Before You do Anything on This Page

Something is wrong with the CRT, so the CrtExperts need to know about it. Make sure to mention the problem either in its own eLog entry or in the end-of-run comments window. I've tried to organize steps by symptoms on this page and link to new topics for procedures to fix the CRT. If you can't solve the problem with what's on this page, contact the CrtExperts to get help.

Table of Contents


Quickstart

Abbreviated CRT debugging instructions that seems to fix a lot of problems without many decisions. If you don't need to know why the CRT isn't working, try these steps first.

  1. Make sure no one is running the CRT through run control right now
  2. LogInToCRTServer to fulfill the first requirement to all other steps
  3. KillTheCRTBackend
  4. Check the CRTTimingEndpoint
  5. Try PowerCyclingCRT
  6. If you didn't do anything in the last two steps, then the CrtExperts are going to have to read the CRTLogFiles. If you did something in steps 4 or 5, then you can check whether the CRT is ready to run to first order with:

    startallboards.pl gainupdate_v9 #Runs the CRT without run control, so the CTB will get triggers between this step and the next one.
    #If this step hangs, interrupt the command and get help from the CrtExperts.
    stopallboards.pl gainupdate_v9 #Puts the CRT back into a "waiting" state. Signals to the CTB will stop when this command completes.

    Shortly after startallboards.pl started, you should have gotten printout to the terminal like:

    Disk usage: 68% (925GB remaining in /nfs/sw)

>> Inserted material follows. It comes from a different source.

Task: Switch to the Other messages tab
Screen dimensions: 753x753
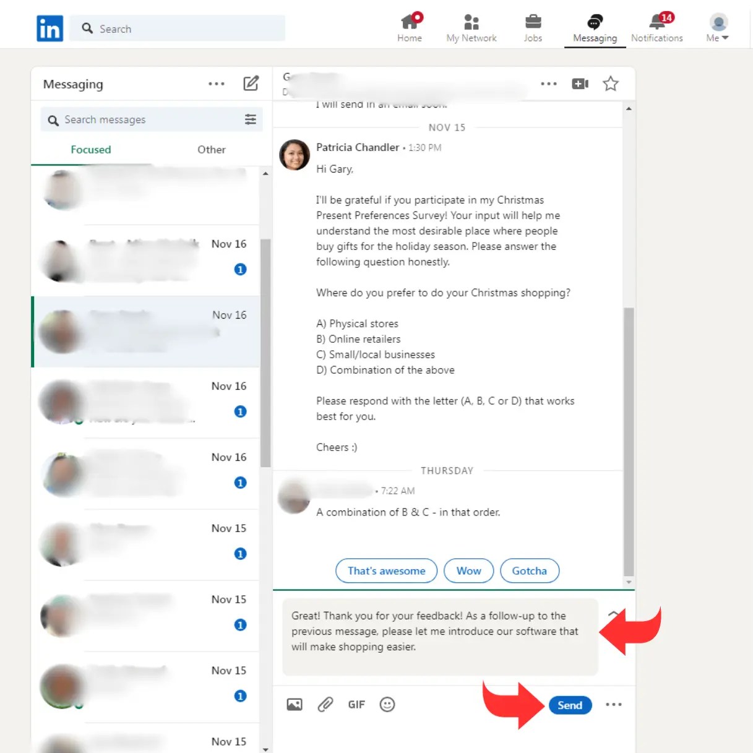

    Found previous instances of readout. Killing...
    Started stop.pl. Looking for ./readout processes to kill...
    Starting
    DataPath=CRTDAQ/DATA/,Disk=1,DataFolder=/data1/CRTDAQ/DATA/
    pmtini = 1, pmtfin = 32
    Baseline data taking .................................................................
    Waiting for late packets ********** : 4 sec
    Initializing .................................................................
    PMT 0: baseline hits: 500
    PMT 1: baseline hits: 500
    PMT 2: baseline hits: 500
    PMT 3: baseline hits: 500
    PMT 4: baseline hits: 500
    PMT 5: baseline hits: 500
    PMT 6: baseline hits: 494
    PMT 7: baseline hits: 407
    PMT 8: baseline hits: 486
    PMT 9: baseline hits: 500
    PMT 10: baseline hits: 500
    PMT 11: baseline hits: 500
    PMT 12: baseline hits: 500
    PMT 13: baseline hits: 500
    PMT 14: baseline hits: 500
    PMT 15: baseline hits: 477
    PMT 16: baseline hits: 500
    PMT 17: baseline hits: 500
    PMT 18: baseline hits: 500
    PMT 19: baseline hits: 401
    PMT 20: baseline hits: 500
    PMT 21: baseline hits: 500
    PMT 22: baseline hits: 500
    PMT 23: baseline hits: 500
    PMT 24: baseline hits: 500
    PMT 25: baseline hits: 500
    PMT 26: baseline hits: 500
    PMT 27: baseline hits: 527
    PMT 28: baseline hits: 500
    PMT 29: baseline hits: 500
    PMT 30: baseline hits: 500
    PMT 31: baseline hits: 547
    USB 13 - File open for writing
    USB 14 - File open for writing
    USB 3 - File open for writing
    USB 22 - File open for writing
    .....Taking data .....

    If those numbers are all > 400, try running the CRT through RC again. Otherwise, go back to step 5 one more time. If you get here a second time, get help from the CrtExperts. This class of problems has to do with hardware and is not related to artdaq. If the CrtExperts aren't around for some reason and you really need the CRT now, try making monitoring plots according to the instructions in CRTAdvancedOp.

The CRT Won't Boot

  1. LogInToCRTServer
  2. You should still be logged into np04-crt-001.cern.ch from step 1, so you can KillTheCRTBackend.

The CRT Won't Configure

  1. Is it just crt0? crt0 is usually responsible for starting the backend process that takes baselines and sends messages to our hardware during the configure transition. It usually takes about 1 minute to configure while all of the other CRT board readers are already configured, so wait 2 minutes to be sure the baselines aren't slow. The CRT board reader is supposed to configure more quickly than the Wibs, so if it doesn't, something might be wrong.
  2. Have we been doing work on the CRT timing endpoint recently? It seems like the CRT can get into a "bad state" whenever its timing endpoint stops sending clock pulses for any period of time, and this seems to happen when its firmware is reloaded. Low current values from the middle channels on each LV supply in pollAllCRTLV.sh seems to be a common symptom of problems like this. Try PowerCyclingCRT before going on.
  3. crt0 could be stuck reading baselines, thus getting all of the other board readers stuck looking for baselines. This probably means major problems with the CRTTimingEndpoint, so contact the CrtExperts before attempting a fix. If you're taking beam data, contact the CrtExperts, then take the CRT out of the run. I haven't seen this happen yet.

The CRT Won't Start

  1. Check CRTLogFiles for the board reader(s) that won't start. Try searching for "exception". You might see something like:

    cet::exception object caught:---- CRT BEGIN
    CRT timing board in bad state, 0xe, can't read run start time
    ---- CRT END

    If so, you need to soft-reset the CRTTimingEndpoint.
  2. I'm not sure how this could happen, so contact the CrtExperts. There might be hints in the CRTLogFiles.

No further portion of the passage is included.